Set down word for word each line from the one containing "Open the Sales funnel icon" through the end of the records, both included. Do not copy any pictures.

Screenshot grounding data
────

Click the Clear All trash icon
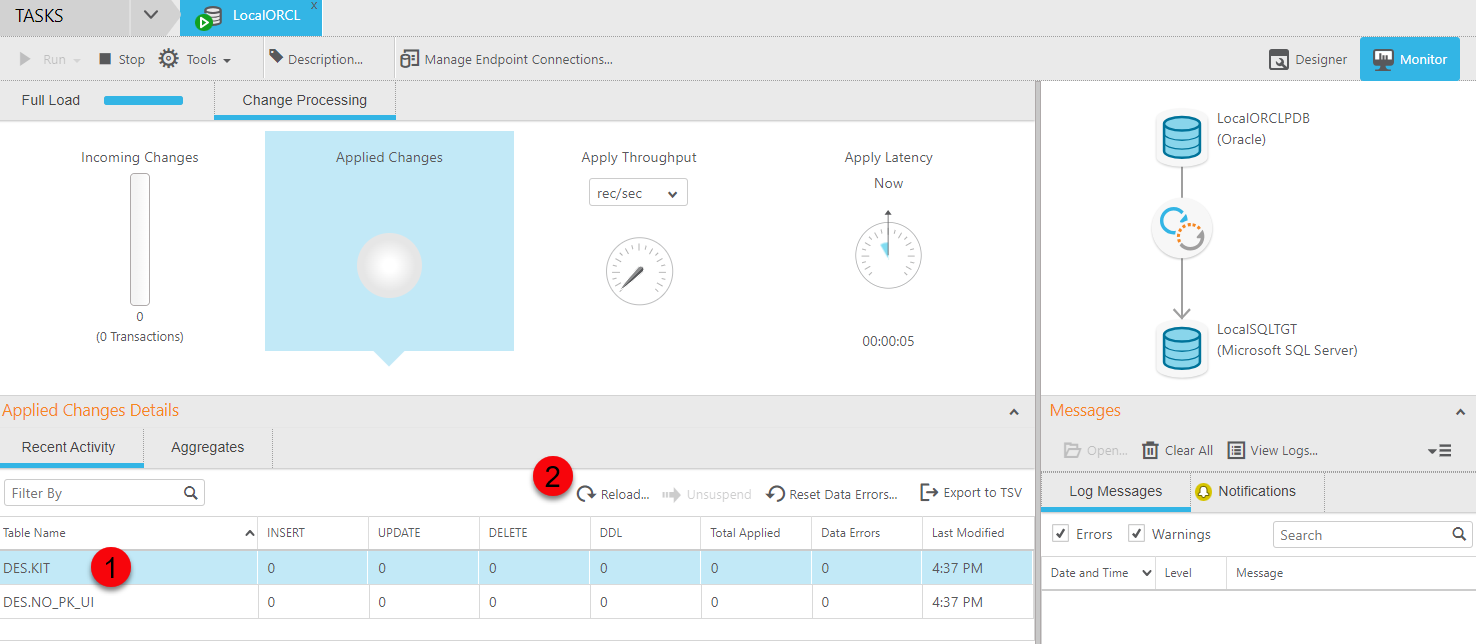Screen dimensions: 1476x644 [1150, 450]
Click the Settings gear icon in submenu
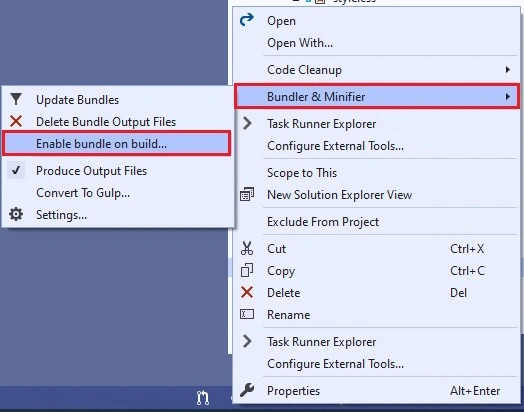The height and width of the screenshot is (412, 524). coord(16,214)
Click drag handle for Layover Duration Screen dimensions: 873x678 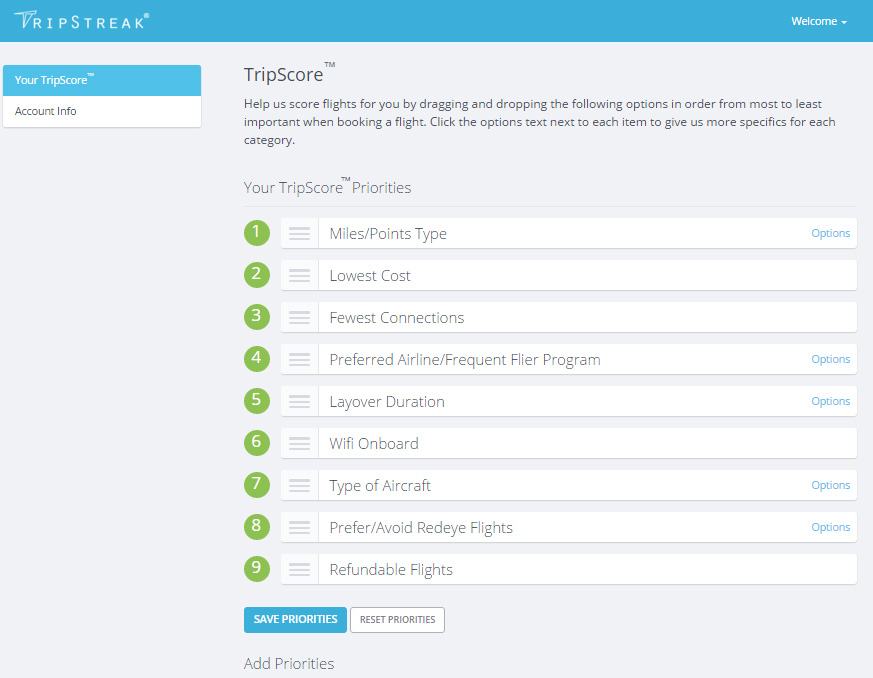pyautogui.click(x=299, y=402)
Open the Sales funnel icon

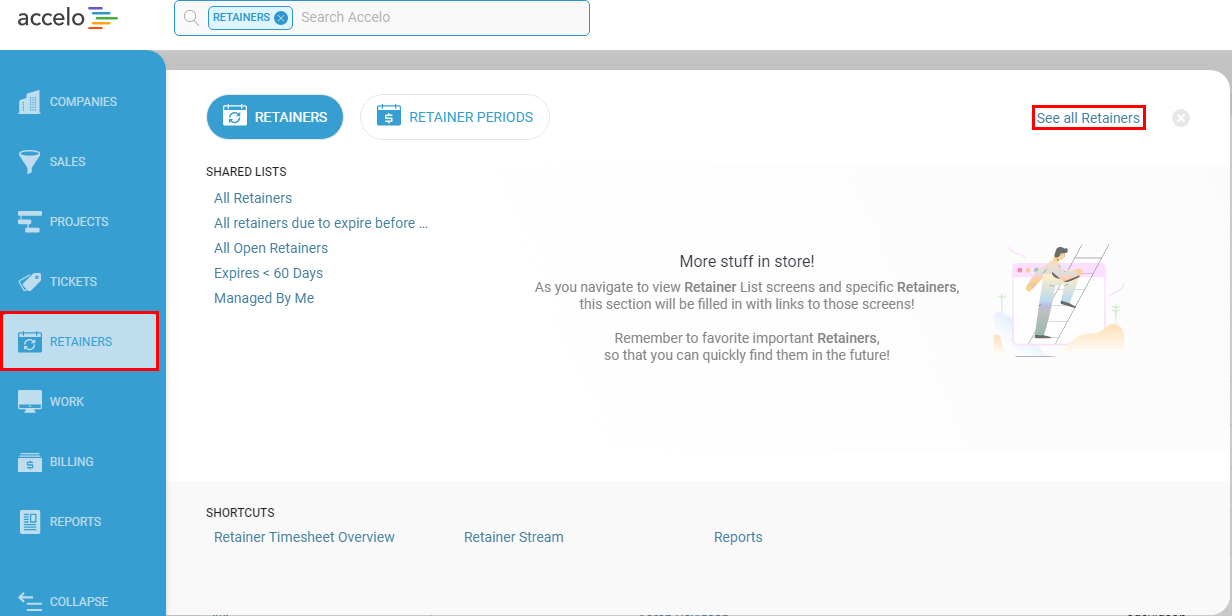29,162
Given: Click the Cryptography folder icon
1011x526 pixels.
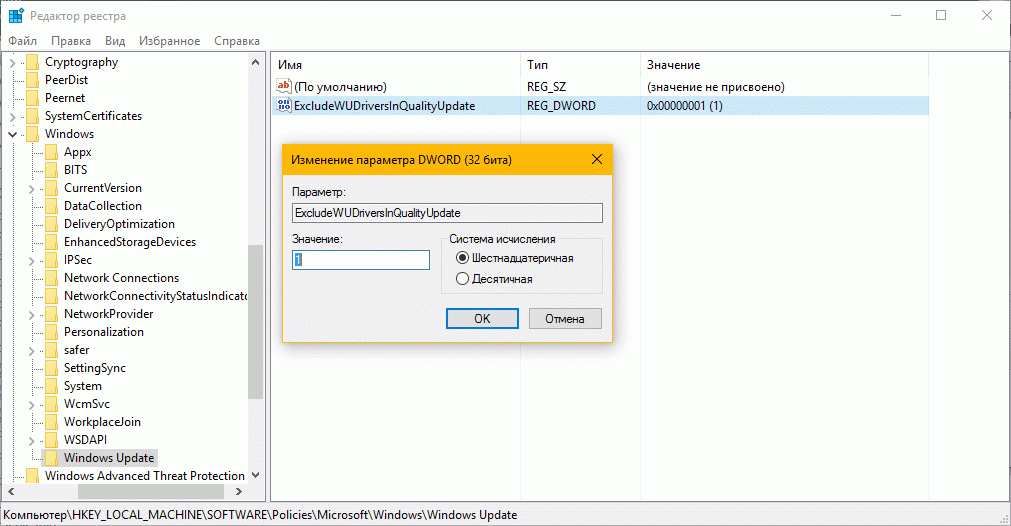Looking at the screenshot, I should [x=32, y=62].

────

Task solution ▸
Open the Sales funnel icon

29,162
Given: Click the Cryptography folder icon
1011x526 pixels.
Looking at the screenshot, I should [x=32, y=62].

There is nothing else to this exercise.